Students of global geography will of course be aware that the Former Colony of Barbados, like the eastern seaboard of the Former Colony of the United States, runs five hours behind us here in Blighty. Modern travel in a passenger aeroplane will bring on a phenomenon known as jet-lag, the side effects of which are pretty much known to all, and need no further explanation here. Most sources say that jet-lag can last up to a couple of days, so I guess that I have been specially blessed with some hideous form of Super Jet Lag DeLuxe. From the moment I stepped out onto the tarmac at Gatwick the Monday before last, I have been knackered. Gloopily spreading its gloomy way through the whole weeks proceedings in the same way that the Lib-Dem conference stuffs up an otherwise good week’s telly, my jet lag has made the last ten days or so feel like I have been wading uphill through treacle in an hideous French art house film about life in zero gravity shot in slow motion. It got so bad this afternoon that I even found myself nodding off in front of the Bank Holiday airing of Carry On Up The Khyber. I appreciate that I shouldn’t be immune from the laws of physics, but with all the stuff I’ve got on with researching Japanese seaplanes from the thirties, hoovering, attempting to play complicated modern jazz on the clarinet and sampling local Indian cuisine, there aren’t enough hours in the day as it is. I reckon the cosmic jet-lag apportioning thingy has gone out of whack, and somewhere there is someone bounding about, full of the joys of spring for whom I seem to have picked up the international fatigue bill.

#### Input for this task:

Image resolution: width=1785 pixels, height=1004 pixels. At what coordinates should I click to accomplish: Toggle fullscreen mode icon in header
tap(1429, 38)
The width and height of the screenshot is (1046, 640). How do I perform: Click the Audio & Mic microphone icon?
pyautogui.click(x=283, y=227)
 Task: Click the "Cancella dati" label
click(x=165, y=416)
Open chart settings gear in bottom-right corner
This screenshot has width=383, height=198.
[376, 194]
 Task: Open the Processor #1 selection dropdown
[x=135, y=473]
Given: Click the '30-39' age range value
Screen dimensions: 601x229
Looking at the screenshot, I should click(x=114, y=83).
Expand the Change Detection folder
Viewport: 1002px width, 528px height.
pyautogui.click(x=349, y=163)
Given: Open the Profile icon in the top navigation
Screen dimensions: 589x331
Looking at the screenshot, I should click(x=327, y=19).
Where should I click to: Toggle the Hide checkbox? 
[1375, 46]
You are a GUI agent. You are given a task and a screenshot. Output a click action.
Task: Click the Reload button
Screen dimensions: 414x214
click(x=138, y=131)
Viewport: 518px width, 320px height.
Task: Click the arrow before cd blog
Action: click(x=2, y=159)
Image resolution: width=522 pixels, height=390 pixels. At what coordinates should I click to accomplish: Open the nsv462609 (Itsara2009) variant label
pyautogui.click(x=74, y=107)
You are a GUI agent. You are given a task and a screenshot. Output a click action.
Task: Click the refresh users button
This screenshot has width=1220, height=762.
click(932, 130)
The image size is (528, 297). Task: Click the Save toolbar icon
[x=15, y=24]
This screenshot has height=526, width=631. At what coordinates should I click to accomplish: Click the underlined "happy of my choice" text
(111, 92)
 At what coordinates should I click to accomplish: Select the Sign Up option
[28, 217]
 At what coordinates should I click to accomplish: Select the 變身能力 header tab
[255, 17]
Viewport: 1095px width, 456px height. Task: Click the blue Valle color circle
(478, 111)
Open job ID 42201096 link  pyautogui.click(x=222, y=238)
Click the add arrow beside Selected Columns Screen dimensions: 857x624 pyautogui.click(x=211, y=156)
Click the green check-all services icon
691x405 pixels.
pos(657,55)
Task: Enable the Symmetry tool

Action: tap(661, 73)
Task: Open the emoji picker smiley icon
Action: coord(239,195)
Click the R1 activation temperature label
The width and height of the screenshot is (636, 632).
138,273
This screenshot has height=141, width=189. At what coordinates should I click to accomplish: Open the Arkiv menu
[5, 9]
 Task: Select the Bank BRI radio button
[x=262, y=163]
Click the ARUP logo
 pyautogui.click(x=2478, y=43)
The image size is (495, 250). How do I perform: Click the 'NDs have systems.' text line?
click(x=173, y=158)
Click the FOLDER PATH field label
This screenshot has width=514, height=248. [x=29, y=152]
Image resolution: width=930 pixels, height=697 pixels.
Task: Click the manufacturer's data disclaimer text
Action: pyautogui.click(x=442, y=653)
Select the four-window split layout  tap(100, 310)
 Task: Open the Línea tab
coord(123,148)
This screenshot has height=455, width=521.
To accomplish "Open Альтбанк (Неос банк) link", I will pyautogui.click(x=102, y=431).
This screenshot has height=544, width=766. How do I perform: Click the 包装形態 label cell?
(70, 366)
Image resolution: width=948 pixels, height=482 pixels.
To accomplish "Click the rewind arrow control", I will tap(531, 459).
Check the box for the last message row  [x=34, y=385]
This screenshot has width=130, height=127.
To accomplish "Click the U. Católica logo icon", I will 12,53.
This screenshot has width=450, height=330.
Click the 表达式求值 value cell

#### Problems to solve:
**a)** The jet lag text names the things the writer has been doing that leave too few hours in the day. List them.
**b)** Write out the rows, beginning at the line containing "The width and height of the screenshot is (1046, 640)." and continuing through the line containing "click(932, 130)".
The rows have no connection to the text about jet lag.

#### Expected results:
**a)**
- researching Japanese seaplanes from the thirties
- hoovering
- attempting to play complicated modern jazz on the clarinet
- sampling local Indian cuisine

**b)**
The width and height of the screenshot is (1046, 640). How do I perform: Click the Audio & Mic microphone icon?
pyautogui.click(x=283, y=227)
 Task: Click the "Cancella dati" label
click(x=165, y=416)
Open chart settings gear in bottom-right corner
This screenshot has width=383, height=198.
[376, 194]
 Task: Open the Processor #1 selection dropdown
[x=135, y=473]
Given: Click the '30-39' age range value
Screen dimensions: 601x229
Looking at the screenshot, I should click(x=114, y=83).
Expand the Change Detection folder
Viewport: 1002px width, 528px height.
pyautogui.click(x=349, y=163)
Given: Open the Profile icon in the top navigation
Screen dimensions: 589x331
Looking at the screenshot, I should click(x=327, y=19).
Where should I click to: Toggle the Hide checkbox? 
[1375, 46]
You are a GUI agent. You are given a task and a screenshot. Output a click action.
Task: Click the Reload button
Screen dimensions: 414x214
click(x=138, y=131)
Viewport: 518px width, 320px height.
Task: Click the arrow before cd blog
Action: click(x=2, y=159)
Image resolution: width=522 pixels, height=390 pixels. At what coordinates should I click to accomplish: Open the nsv462609 (Itsara2009) variant label
pyautogui.click(x=74, y=107)
You are a GUI agent. You are given a task and a screenshot. Output a click action.
Task: Click the refresh users button
This screenshot has width=1220, height=762.
click(932, 130)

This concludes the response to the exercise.